• [Consignes écrites]
a. Dans l'extrait sur la description inspirée du cinéma, quel réalisateur est cité pour son plan favori destiné à donner une impression « épique » ?
b. Réécrivez la partie des enregistrements qui commence à la ligne contenant « You are a computer-use » et va jusqu'à la fin des enregistrements, ces deux limites comprises, en remplaçant « Click » par « Double-click » sans rien changer d'autre. Ne reproduisez pas les images dans votre réponse.

Vous pouvez aussi simuler un travelling, décrivant l’action en mouvement autour des personnages (le vent, des animaux qui courent, des passants, etc.) ce qui donnera un peu de dynamisme à la scène. Si vous voulez donner une impression confuse, décrivez des choses qui se passent un peu partout, dans toutes les directions, comme s’il s’agissait de plusieurs gros plans… mais pour une impression de mouvement continu, harmonieux ou non (décrire un navire qui s’éloigne, une rivière qui coule, des soldats qui s’élancent, une foule…) il vous faut décrire les choses dans l’ordre ou on les verrait dans un travelling : de la droite vers la gauche (ou vice-versa, ou dans d’autres directions… mais une seule à la fois).
Faites comme Michael Bay et son plan favori : pour donner une impression “épique”, décrivez d’immenses choses (avalanche, robots géants, explosions, nuées de bombardiers… souvent, ces phénomènes sont vues de dessous, en contre-plongée) qui se déroulent en arrière plan d’un personnage, la caméra (et votre description) tournant autour de celui-ci, suggérant que le personnage regarde ceci se dérouler de tout côtés autour de lui. Ne décrivez d’ailleurs pas tout ce qui se passe autour… laisser des choses “hors champ” peut justement laisser entendre que tout cela submerge les personnages au point qu’ils ne peuvent tout voir !

• [Jeu de données]

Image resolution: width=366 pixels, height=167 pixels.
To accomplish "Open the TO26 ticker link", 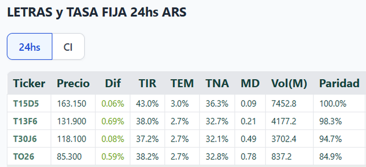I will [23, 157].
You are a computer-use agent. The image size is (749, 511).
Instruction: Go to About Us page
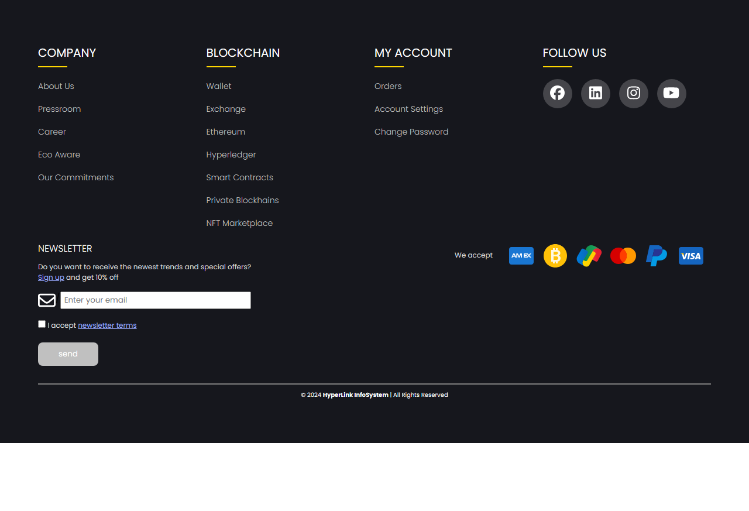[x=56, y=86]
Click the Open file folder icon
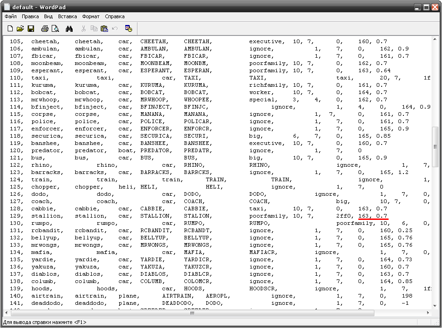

• [Corrigé détaillé]
a. Michael Bay.

b.
You are a computer-use agent. The image size is (749, 511).
Instruction: Go to About Us page
[x=56, y=86]
Double-click the Open file folder icon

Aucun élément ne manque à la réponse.